Mi spaventa questo regno apparentemente tanto debole che sembra incapace di vincere male e odio. Quel regno impotente si verifica qui e ora in mezzo alla mia indigenza, nascosto sotto la pelle umana.

E mi costa che il mio re sia impotente, debole, crocifisso, senza niente, indigente. E resto a pensare che il regno è dentro di me, nel mio cuore, quando mi apro a Lui come diceva padre Kentenich:

“Per fare la guerra nel Regno di Dio c’è bisogno di preghiera. E noi vogliamo fare la guerra nel Regno di Dio. Cosa dobbiamo fare allora? Dobbiamo pregare, pregare e ancora pregare. Nel mio cuore brilli e arda sempre la lampada della preghiera perpetua. Do la mia vita per le mie pecore in modo permanente, elevando le mie pecorelle a Dio nella mia preghiera”.

Il regno si manifesta nella mia anima aperta alla grazia. Nella mia capacità di accogliere la vita che mi viene affidata. Il suo regno diventa più forte nella mia debolezza.

Troppi paradossi. Non li capisco. Quando guardo dentro di me, vedo solo una lotta costante tra la luce e l’oscurità, tra la virtù e il peccato, tra la speranza e la paura.

Una lotta come quella che vive il mondo ogni alba in quella lotta tra il sole e le stelle. Una lotta tra la notte che sta morendo e il giorno che nasce.

Si verifica quella stessa lotta nella mia anima, ma in essa apparentemente non vince sempre il sole. Regna spesso l’oscurità, e mi fa paura non vedere quel Gesù che voglio sia il re della mia vita.

In me sono altri a regnare, altri ad avere il potere. E mi spaventa la mia impotenza a seguire Gesù e a proclamarlo re del mio cammino, dei miei sogni, della mia vita. Lo vedo così debole!

Vorrei che mi difendesse nelle mie battaglie e che trionfasse nelle mie sconfitte. Che emendasse i miei errori. Che risolvesse i miei sbagli.

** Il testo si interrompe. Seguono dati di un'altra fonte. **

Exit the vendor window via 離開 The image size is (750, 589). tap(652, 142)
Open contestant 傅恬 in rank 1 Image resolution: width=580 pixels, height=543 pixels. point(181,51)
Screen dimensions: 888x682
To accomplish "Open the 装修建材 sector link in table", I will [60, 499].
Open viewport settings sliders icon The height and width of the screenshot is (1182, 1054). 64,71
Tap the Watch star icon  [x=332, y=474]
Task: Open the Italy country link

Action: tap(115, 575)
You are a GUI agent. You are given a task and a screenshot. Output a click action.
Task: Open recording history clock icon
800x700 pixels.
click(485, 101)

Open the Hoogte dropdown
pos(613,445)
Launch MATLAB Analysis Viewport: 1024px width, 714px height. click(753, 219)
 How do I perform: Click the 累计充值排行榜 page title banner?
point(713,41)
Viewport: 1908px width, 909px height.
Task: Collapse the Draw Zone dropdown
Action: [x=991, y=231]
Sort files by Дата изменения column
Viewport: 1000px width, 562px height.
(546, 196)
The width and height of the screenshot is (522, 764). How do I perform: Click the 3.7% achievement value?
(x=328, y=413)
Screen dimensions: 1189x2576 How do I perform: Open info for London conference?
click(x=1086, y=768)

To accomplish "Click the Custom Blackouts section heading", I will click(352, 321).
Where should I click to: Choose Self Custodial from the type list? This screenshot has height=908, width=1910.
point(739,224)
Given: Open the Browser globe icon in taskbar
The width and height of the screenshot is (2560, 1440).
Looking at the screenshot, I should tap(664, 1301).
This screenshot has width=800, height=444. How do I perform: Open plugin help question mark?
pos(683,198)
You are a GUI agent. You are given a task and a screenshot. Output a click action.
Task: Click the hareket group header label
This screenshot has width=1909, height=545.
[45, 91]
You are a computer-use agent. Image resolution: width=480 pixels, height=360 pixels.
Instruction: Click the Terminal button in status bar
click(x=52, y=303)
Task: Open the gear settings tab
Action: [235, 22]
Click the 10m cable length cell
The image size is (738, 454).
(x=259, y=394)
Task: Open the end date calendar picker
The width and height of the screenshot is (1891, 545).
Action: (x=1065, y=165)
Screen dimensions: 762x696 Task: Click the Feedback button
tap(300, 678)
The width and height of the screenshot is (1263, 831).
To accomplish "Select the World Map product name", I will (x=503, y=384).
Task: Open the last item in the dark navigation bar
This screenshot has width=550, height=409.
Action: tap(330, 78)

Vorrei che vincesse in tutte le mie tentazioni, e che si facesse forte ogni volta che devio dal cammino segnato, quello che mi rende più pieno e felice.

Il suo regno impotente mi sembra troppo debole. Lo vedo morire sulla croce e nasce lo scoraggiamento. Neanche Lui è riuscito a sfuggire alla sofferenza. Cosa mi aspetta, visto che sono suo discepolo? Preferisco burlarmi della sua fragilità:

“«Ha salvato gli altri, salvi se stesso, se è il Cristo di Dio, il suo eletto». Anche i soldati lo schernivano, e gli si accostavano per porgergli dell’aceto, e dicevano: «Se tu sei il re dei Giudei, salva te stesso»”.

E torno a ricordare nel mio cuore che il suo regno non è di questo mondo. Non ha le stesse categorie, non nasce allo stesso modo. Nasce nell’occulto. Si fa forte nell’invisibile. Cambia il mondo in modo silenzioso. Non fa rumore. Non vuole convincere nessuno con la forza.

Chi accetta di far parte di questo regno non cerca il riconoscimento del mondo, né la sua gloria, né i suoi applausi. Cerca la pace che lascia la nascita di Gesù nell’anima. Quel regno di giustizia e di pace che nasce nel mio cuore e diventa visibile nelle mie azioni. Che sono le sue.